With more than 330 days of sunshine and perfect weather, Scottsdale is best known as the premiere destination in the United States and the world for golfing. Recently named "America’s Best Place to Live for Golf" by the Robb Report, Scottsdale is home to more than 200 area courses offering layouts that range from the rolling green fairways of traditional course architecture to the cactus-studded excitement of desert golf designs. The combined quality and quantity of the city's daily fee golf clubs and courses have labeled Scottsdale a "must-visit" destination for the avid golfer. Scottsdale is home to the Phoenix Open Golf Tournament held at the Tournament Players Club, and later in March, hosts the Ping LPGA Tournament. Scottsdale is also home to many famed professional golfers: Mark Calcavecchia, Heather Farr, Tom Lehman, Tom Weiskopf Billy Mayfair, Phil Mickelson, Annika Sorenstam, Andrew Magee, Hale Irwin, Jim Carter, Brandel Chamblee, Kirk Triplett, Jonathon Kaye, Tom Purtzer, Curt Byrum, Gary McCord, Mike Nicolette, Dan Pohl, Jerry Smith, Grace Park, Carin Koch, Danielle Ammaccapane and Dina Ammaccapane.


Resorts and Spas

Home to more than 70 resorts and hotels, the city boasts one of the highest numbers of Five-star resorts and hotels in the nation. The City of Scottsdale estimated more than 6 million tourists visited Scottsdale for its horde of nationally-renowned resorts and spas. Named by the Sunset Magazine as the ideal destination for relaxation, Scottsdale's numerous luxury spas have gained national recognition.

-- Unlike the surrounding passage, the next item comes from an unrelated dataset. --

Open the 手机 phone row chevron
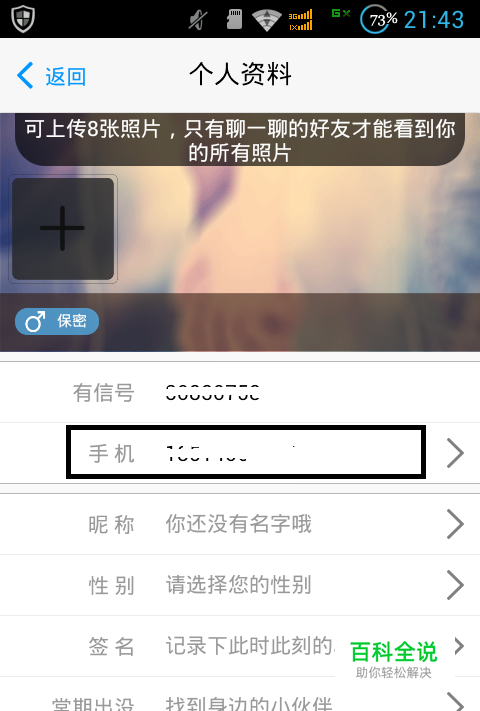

Scottsdale is the premiere shopping destination of the southwest, home to many upscale and high-end boutiques and shops. With more than 15 shopping centers, Scottsdale is home to myriad designers. Scottsdale Fashion Square, Biltmore Fashion Park, Kierland Commons and Gainey Village are among some of the most popular, hosting a score of stores from Juicy Couture to Gucci to Louis Vuitton.


Home to more than 80 night clubs and bars, Scottsdale has one of the highest concentrations clubs and bars in the United States. Rated as one of the "Top 10 Cities for Best Nightlife" by the Travel Channel, downtown Scottsdale has become a sea of young people after 10 PM.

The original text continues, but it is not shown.